Robert O. Paxton said:
When the government of the well-meaning but overwhelmed Ivanoe Bonomi, an associate of Giolitti's center-Left, lost a vote of confidence in February 1922, it took three weeks to find a successor. Finally an even more subaltern Giolitti lieutenant, Luigi Facta, reluctantly assumed the prime ministry. His government lost its majority on July 19. When the emergency came, Facta was serving in only a caretaker capacity.
Nevertheless, the prime minister began vigorous countermeasures. With the king's approval, Facta had already reinforced the Rome garrison with five battalions of disciplined Alpine troops. Now he ordered police and railroad officials to stop the Fascist trains at five checkpoints and began preparations to impose martial law.
Meanwhile Mussolini quietly left the door open for a political deal. Several old political warhorses were trying to defuse the crisis by "transforming" Mussolini into a mere minister within yet another liberal-conservative coalition cabinet. The aged deal maker Giolitti was widely regarded as the most plausible savior (he had evicted D'Annunzio by force in 1920, and had included Mussolini in his 1921 electoral list), but he was in no hurry to reassume office, and Mussolini remained noncommittal in meetings with his representatives.
. . .
Prime Minister Facta's emergency measures nearly succeeded in blocking the Fascist march in October. Four hundred police stopped trains carrying twenty thousand Blackshirts at three of the checkpoints--Civita Vecchia, Orte, and Avezzano. About nine thousand Blackshirts who evaded the checkpoints or continued on foot formed a motley crowd at the gates of Rome on the morning of October 28, poorly armed, wearing makeshift uniforms, short of food and water, and milling about in a discouraging rain. "In ancient and modern history, there was hardly any attempt on Rome that failed so miserably in its beginning." [Martin Broszat, 1983]

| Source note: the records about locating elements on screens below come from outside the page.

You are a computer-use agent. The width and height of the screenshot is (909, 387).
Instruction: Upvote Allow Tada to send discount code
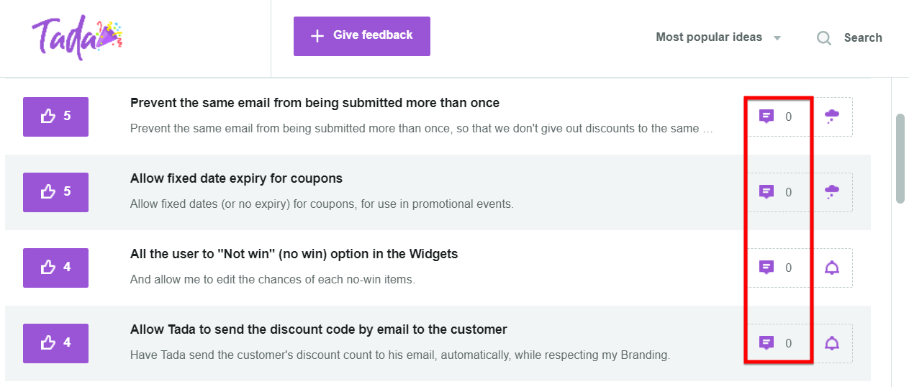[x=55, y=343]
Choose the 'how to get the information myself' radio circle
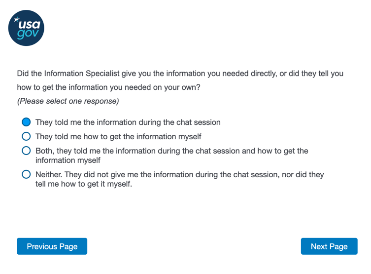The width and height of the screenshot is (371, 274). (x=27, y=136)
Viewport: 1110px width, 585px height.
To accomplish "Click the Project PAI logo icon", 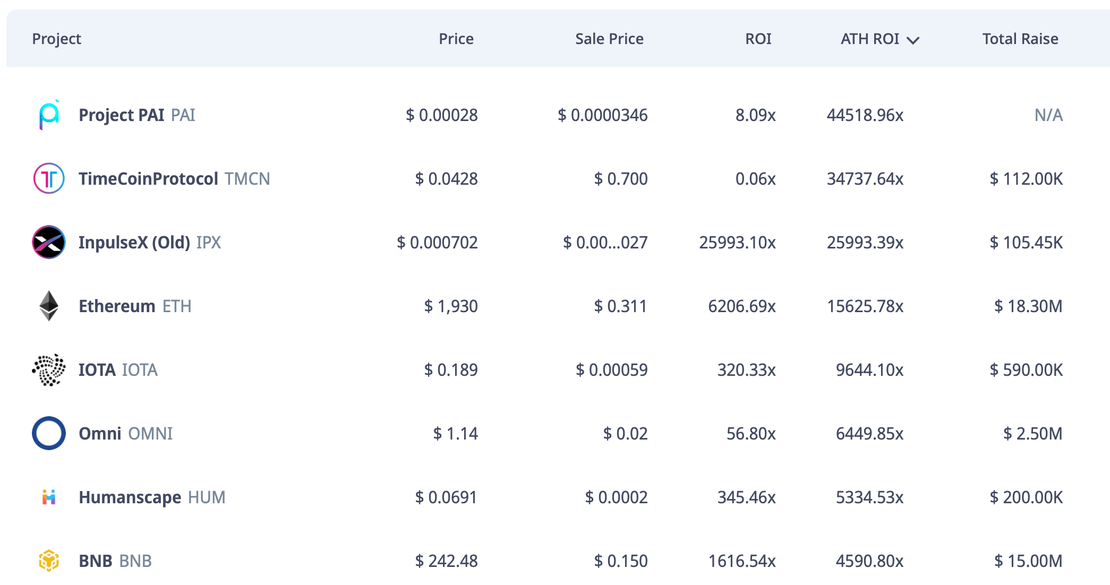I will [49, 115].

At the last moment King Victor Emmanuel III balked. He decided not to sign Prime Minister Facta's martial law decree. He refused to call Mussolini's bluff and use the readily available force to exclude the Blackshirts from Rome. He rejected Salandra's last-minute efforts to form a new conservative government without Mussolini, who by now refused Salandra's offer of coalition. Instead he offered the prime ministry directly to the young upstart Fascist leader.

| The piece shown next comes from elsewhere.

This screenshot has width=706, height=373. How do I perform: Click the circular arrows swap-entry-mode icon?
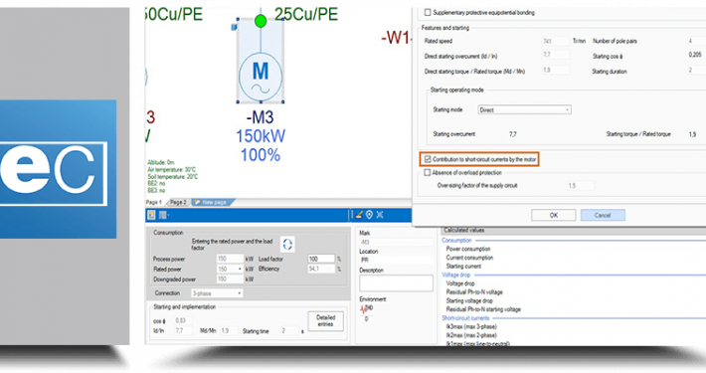tap(287, 244)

Mussolini arrived in Rome from Milan on the morning of October 30, not at the head of his Blackshirts, but by railway sleeping car. He called upon the king clad incongruously in morning coat and black shirt, a sartorial reflection of his ambiguous situation: partly a legal claimant to office, partly the leader of an insurrectionary band. "Sire, forgive my attire," he is said to have told the king, mendaciously, "I come from the battlefields."
Why did the king thus rescue Mussolini from a rashly overplayed hand? Mussolini had cleverly confronted the sovereign with a hard choice. Either the government must use force to disperse thousands of Blackshirts converging on Rome, with considerable risk of bloodshed and bitter internal dissension, or the king must accept Mussolini as head of government.
The most likely explanation for the king's choice of the second option is a private warning (of which no archival trace remains) by the army commander-in-chief, Marshal Armando Diaz, or possibly another senior military officer, that the troops might fraternize with the Blackshirts if ordered to block them. According to another theory, the king feared that if he tried to use force against Mussolini, his cousin, the duke of Aosta, reputed to be sympathetic to the Fascists, might make a bid for the throne by siding with them. We will probably never know for sure. What seems certain is that Mussolini had correctly surmised that the king and the army would not make the hard choice to resist his Blackshirts by force. It was not Fascism's force that decided the issue, but the conservatives' unwillingness to risk their own force against his. The "March on Rome" was a gigantic bluff that worked, and still works in the general public's perceptions of Mussolini's "seizure of power."